**PASSAGE GIVEN**
┄┄┄┄┄┄┄┄┄┄┄┄┄┄┄┄┄┄┄┄

All shares of Series C Preferred Stock that are not present in person or by proxy at the Special Meeting as of immediately prior to the opening of the polls at the Special Meeting will be automatically redeemed (the “Initial Redemption”). Any outstanding shares of Series C Preferred Stock that have not been redeemed pursuant to the Initial Redemption will be redeemed in whole, but not in part, (i) if and when ordered by our Board or (ii) automatically upon the approval by the Company’s stockholders of the Reverse Stock Split Proposal at any meeting of stockholders held for the purpose of voting on such proposals.

 

When and where is the Special Meeting and what do I need to be able to attend online?

 

The Special Meeting will be held on July 14, 2022, at 10:00 a.m. Eastern time at www.virtualshareholdermeeting.com/ENVB2022SM. Any stockholder who owns our Common Stock or our Series C Preferred Stock on the Record Date can attend the Special Meeting online.

┄┄┄┄┄┄┄┄┄┄┄┄┄┄┄┄┄┄┄┄

Repeat word for word the portion of the Special Meeting passage starting at "The Special Meeting will be held" and ending at "Special Meeting online.".

**DATA**
┄┄┄┄┄┄┄┄┄┄┄┄┄┄┄┄┄┄┄┄

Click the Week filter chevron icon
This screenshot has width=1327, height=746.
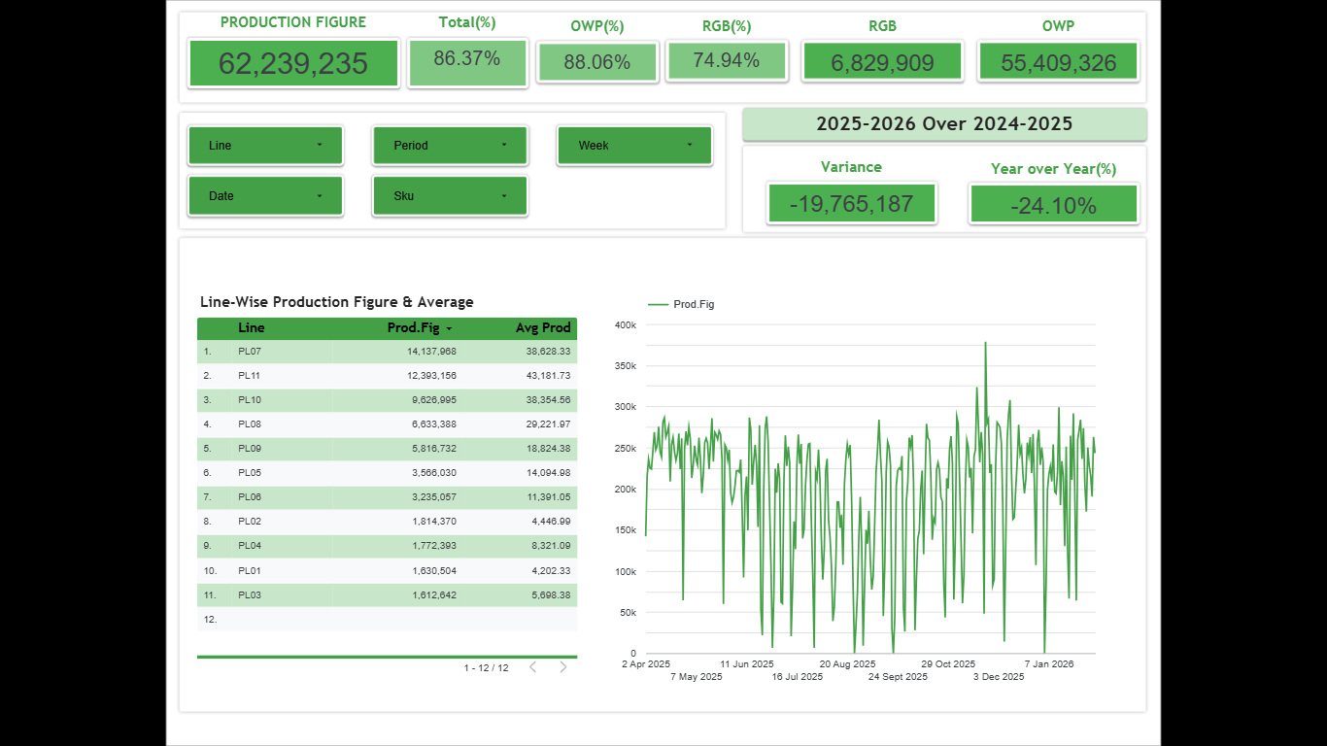click(x=689, y=145)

┄┄┄┄┄┄┄┄┄┄┄┄┄┄┄┄┄┄┄┄

**TASK SOLUTION**
The Special Meeting will be held on July 14, 2022, at 10:00 a.m. Eastern time at www.virtualshareholdermeeting.com/ENVB2022SM. Any stockholder who owns our Common Stock or our Series C Preferred Stock on the Record Date can attend the Special Meeting online.